Hch 4,8-12; Sal 117; 1Jn 3,1-2; Jn 10,11-18

Da su vida por mí. Da su vida por ti. Da su vida por nosotros. Da su vida por todos. Es decisivo hacer bien esta conjugación. Es como un zoom que va desde el todos hasta ti y hasta mí, o, también, del ti y del mí hasta todos. La muerte de Jesús en la cruz y el acto majestuoso de la resurrección de su carne por la fuerza del Espíritu, no se dona en un vago por todos, en donde quedamos confundidos en la masa del todos. Llega a ti y a mí. Pero tampoco es un acto de salvación en el que yo me libro, aunque sea casi por los pelos, dando un gran ¡uf!, resoplido de satisfecha satisfacción. Es verdad que el Señor Jesús sale a buscarme cuado me extravío y luego en sus hombros admirables me lleva a su majada. La suya es acción personal, en la que quepo como parte esencial de su acción divina. Pero, a la vez, es acción comunitaria en su Iglesia, acción eucarística. Su carne es sacramento de salvación para todos, y porque lo es para todos, también lo es para mí. Y como dicha acción es acción del Espíritu, nos abarca a todos. Es salvación ofrecida para todos; para todos los que crean en él. Mi fe en él abre mi alma y mi carne al Misterio de la encarnación, de la muerte en la cruz y de la resurrección de la tumba. Jesús, así, es el Viviente, que nos ofrece el alimento para nuestro caminar hacia él. Como su carne y bebo su sangre como viático —companaje, decían antiguamente con preciosa palabra— para el camino. Un pan y un vino ofrecidos en la Iglesia, que es el lugar en donde se celebra la eucaristía. Nuestra salvación, por tanto, es eucarística; participación en la sacramentalidad de la carne del mismo Señor muerto y resucitado que nos ofrece lo que nos donó en el sacrificio de la cruz.

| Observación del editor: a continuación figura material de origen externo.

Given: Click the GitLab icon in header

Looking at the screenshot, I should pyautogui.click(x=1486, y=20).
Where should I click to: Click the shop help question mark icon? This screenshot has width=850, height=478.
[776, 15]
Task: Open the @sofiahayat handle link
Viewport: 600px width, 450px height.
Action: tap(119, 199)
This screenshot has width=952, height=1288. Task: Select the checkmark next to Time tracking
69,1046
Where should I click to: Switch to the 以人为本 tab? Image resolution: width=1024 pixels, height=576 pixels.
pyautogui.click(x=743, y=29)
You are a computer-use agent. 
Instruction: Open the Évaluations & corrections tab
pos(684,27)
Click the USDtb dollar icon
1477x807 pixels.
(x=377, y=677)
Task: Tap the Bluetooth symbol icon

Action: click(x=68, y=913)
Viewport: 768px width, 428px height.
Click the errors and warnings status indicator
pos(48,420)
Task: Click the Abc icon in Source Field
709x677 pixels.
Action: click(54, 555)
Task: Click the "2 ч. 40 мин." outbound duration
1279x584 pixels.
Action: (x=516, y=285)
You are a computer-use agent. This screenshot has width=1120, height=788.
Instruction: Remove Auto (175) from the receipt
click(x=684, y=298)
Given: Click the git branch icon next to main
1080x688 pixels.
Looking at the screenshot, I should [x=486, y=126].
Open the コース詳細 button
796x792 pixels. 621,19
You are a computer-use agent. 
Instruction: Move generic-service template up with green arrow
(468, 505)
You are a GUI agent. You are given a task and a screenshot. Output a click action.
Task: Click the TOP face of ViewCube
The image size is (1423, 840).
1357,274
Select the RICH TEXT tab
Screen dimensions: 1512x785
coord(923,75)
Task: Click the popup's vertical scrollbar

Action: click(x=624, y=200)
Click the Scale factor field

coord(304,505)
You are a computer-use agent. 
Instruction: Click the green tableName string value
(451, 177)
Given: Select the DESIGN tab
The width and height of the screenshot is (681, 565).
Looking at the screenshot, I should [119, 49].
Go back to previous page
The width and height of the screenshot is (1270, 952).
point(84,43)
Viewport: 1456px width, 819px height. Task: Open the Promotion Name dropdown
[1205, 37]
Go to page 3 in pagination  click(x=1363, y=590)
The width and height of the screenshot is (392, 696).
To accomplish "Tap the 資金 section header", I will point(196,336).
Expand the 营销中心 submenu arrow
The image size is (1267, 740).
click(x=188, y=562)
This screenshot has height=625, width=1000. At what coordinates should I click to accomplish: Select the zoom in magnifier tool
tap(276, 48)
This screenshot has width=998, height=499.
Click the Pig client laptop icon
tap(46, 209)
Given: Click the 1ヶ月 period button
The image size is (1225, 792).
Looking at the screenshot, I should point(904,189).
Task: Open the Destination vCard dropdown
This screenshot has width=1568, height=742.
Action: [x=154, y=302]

A algunos pareció que no gustaba eso del sacrificio. Quizá porque pensaban que todo era una pura cuestión de comprensión racional —racionalista, en verdad, que no racional— y de acción misericordiosa del vaso de agua que, aún sin saberlo, a mí me lo disteis. Mas eso va contra infinitos textos del NT, especialmente en san Pablo, y no digamos en la Epístola a los Hebreos. Prescindiendo del rol sacrificial de la muerte de Jesús, dejamos de lado la eucaristía y, con ello, la carnalidad de la propia Iglesia. De este modo, la carne de Jesús ya no es sacramental, y, por ello, tampoco nuestra carne es sacramental. No se alimenta de carne y sangre, la carne y la sangre del Señor, sino, quizá, de buenos deseos, incluso de buenos haceres. Se alimenta, quizá, de solidaridades y de acciones caritativas. ¡Quién dirá que eso es algo malo! Lo único triste es que se rompe la carnalidad sacramental. Ya no será verdad que mi carne será verdadera comida y mi sangre verdadera bebida, companaje indispensable en nuestro caminar. Habrá desaparecido la entraña misma del Misterio de la encarnación, incluso del Misterio de la cruz y del Misterio de la resurrección y de la subida a los cielos para estar, con su carne, en el seno de la Trinidad Santísima. El rebaño del Buen Pastor habría quedado reducido, así, al de la pura solidaridad, en el que la eucaristía será mero símbolo, no señal de la nueva creación, por lo que ya no habrá sacramentalidad de la carne.